These short case vignettes exemplify the domains we identified as distinct factors contributing to the mental health status of URM within the narrative interviews. Firstly, we found similarities between the narratives of the Somali-Afghanistan cohorts and the Eritrean-Syrian cohorts of URM. The analysis of these patterns resulted in the constitution of different categories to explain the observed differences in mental health of the URM subgroups. As mentioned above, this framework is based on political-historical and psycho-social factors determining the living conditions of the URM in their homeland and makes it possible to identify and contrast the facets of URM's individual experiences and their impact on child development. In addition to the category “land of origin”, the qualitative analysis of the narratives revealed that the factors “age” and “sex” further contributed to the variance in the URM's mental health. This is in line with the empirical findings described in the sections above.
Analysis of the Quantitative Data: Refugee Health Screener (RHS-15)
In order to quantify the qualitatively determined different patterns in mental health complaints, we ascertained the extent of mental health complaints in the study sample using the RHS-15 and analyzed the results related to the category factors “land of origin, age and sex”.
The internal consistency of the RHS-15 was high with a Cronbach's α=.895. As a global outcome, we found that 43.6% of the study participants were rated as “positive” in the RHS-15. This implies that this share is highly likely to be suffering from at least one mental disorder (Figure 1).
Figure 1 Distribution of symptom load (Median of RHS total scores) relating to language resp. country of origin (Arabic = Syria; Farsi = Afghanistan; Somali = Somalia; Tigrinya = Eritrea). The boxes represent the ranges from the 0.25-quantile to the 0.75-quantile.
With regard to the different languages/versions of the RHS-15, URM speaking Farsi (65.9%) and Somali (65.8%) showed the most frequently positive screening results, followed by Arabic (49.4%) and Tigrinya (43.3%) speakers. Upon differentiating the number of symptoms (RHStotal) with Kruskal-Wallis-Tests, we found a significant difference between the language cohorts (n=523; H(3)=31,528; p < .001). Pair-wise comparisons revealed significant differences between Tigrinya-Somali (H=58,674; p=.036), Tigrinya-Farsi (H=82.574; p=.000) and Farsi-Arabic (H=71.104; p=.002) (cf. Figure 1)

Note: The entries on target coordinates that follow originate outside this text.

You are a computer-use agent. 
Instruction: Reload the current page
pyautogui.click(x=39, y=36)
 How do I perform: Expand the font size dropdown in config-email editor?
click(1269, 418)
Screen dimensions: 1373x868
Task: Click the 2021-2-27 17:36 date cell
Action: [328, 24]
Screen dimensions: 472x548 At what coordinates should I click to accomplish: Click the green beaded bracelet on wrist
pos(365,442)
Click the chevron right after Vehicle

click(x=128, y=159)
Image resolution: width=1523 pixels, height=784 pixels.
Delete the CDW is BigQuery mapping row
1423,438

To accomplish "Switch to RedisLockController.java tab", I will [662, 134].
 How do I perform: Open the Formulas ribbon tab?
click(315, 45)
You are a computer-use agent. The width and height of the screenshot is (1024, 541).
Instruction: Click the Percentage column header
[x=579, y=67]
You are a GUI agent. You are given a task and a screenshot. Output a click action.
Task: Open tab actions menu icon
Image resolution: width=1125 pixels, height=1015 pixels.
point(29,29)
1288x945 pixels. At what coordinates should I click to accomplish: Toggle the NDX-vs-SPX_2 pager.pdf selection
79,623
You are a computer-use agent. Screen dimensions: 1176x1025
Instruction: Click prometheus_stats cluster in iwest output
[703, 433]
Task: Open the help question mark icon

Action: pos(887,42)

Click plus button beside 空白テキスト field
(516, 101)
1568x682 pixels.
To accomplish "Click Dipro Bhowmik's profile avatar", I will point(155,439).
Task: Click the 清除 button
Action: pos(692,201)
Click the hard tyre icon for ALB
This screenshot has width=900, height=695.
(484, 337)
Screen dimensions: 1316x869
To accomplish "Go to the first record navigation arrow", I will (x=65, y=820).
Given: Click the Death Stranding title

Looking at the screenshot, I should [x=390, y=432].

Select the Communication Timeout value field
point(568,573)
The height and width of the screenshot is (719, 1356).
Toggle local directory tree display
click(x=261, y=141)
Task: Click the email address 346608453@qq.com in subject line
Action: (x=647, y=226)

A significant association between age and degree of mental impairment was only found in Farsi-speaking URM (Spearman correlation: r =.152, p =.028) with older URM expressing more mental complaints than younger URM.
In general, male URM (n = 399; RHStotal: Median= 10, 0.25 quantile (RHS-total)= 4, 0.75 quantile (RHS-total)=20; positive RHS-15 = 58.9%) were found to carry a higher burden of symptoms and more positive screening results compared to female URM (n = 124; Median= 5.5, 0.25 quantile (RHS-total) = 2, 0.75 quantile (RHS-total)=16; positive RHS-15 = 48.4%; Mann-Whitney-Test U=29995.00; p=.000).
URM are particularly at risk of mental health problems (9, 23, 28–30). During the first medical examinations of UMR, we observed qualitative differences between sample subgroups, mainly corresponding to land of origin, sex, and age. To address these differences, a valid screening procedure assessing mental impairment and trauma-associated symptoms of URM was applied and implemented within the routine (first line) examination by a GP. The RHS-15 was chosen because of its high sensitivity and simple mode of application (38). Without, however, specifying this in detail, the implementation of the RHS-15 in this context has proven its feasibility analogous to a prior study and is therefore recommended for wider use (39).
As an alarming result, almost half of the 523 URM included in the study (46.9%) returned a positive screening result, indicating that positively screened URM may suffer from at least one of the most common mental disorders, which are mainly expected to be PTSD, depression, and anxiety. The proportion of study participants rated as “positive” is comparable to the observations of Jakobsen et al. (48) and Derluyn & Broekaert (49). Jakobsen et al. (48) reported that 41.9% of unaccompanied asylum-seeking adolescents in Norway, mainly originating from Afghanistan and Somalia, had symptoms suggestive of at least one psychiatric disorder, mostly PTSD, major depressive disorder, agoraphobia, or general anxiety disorder. In the same way, Derluyn & Broekaert (49) highlighted that 37 to 47% of URM exhibited symptoms of PTSD, depressive disorder, or anxiety. Not least, in comparison to the general population, the observed substantially higher rates of indications for psychiatric disorders and mental health problems in refugee minors is in line with the results of a recently systematic review by Kien et al. (50), who found up to a third suffering from depression or anxiety and up to half being affected by PTSD. The authors of the review also stated a high heterogeneity of point prevalences, which may be influenced by the different traumatizing experiences in the home country or during migration and diverse challenges or problems in the host country.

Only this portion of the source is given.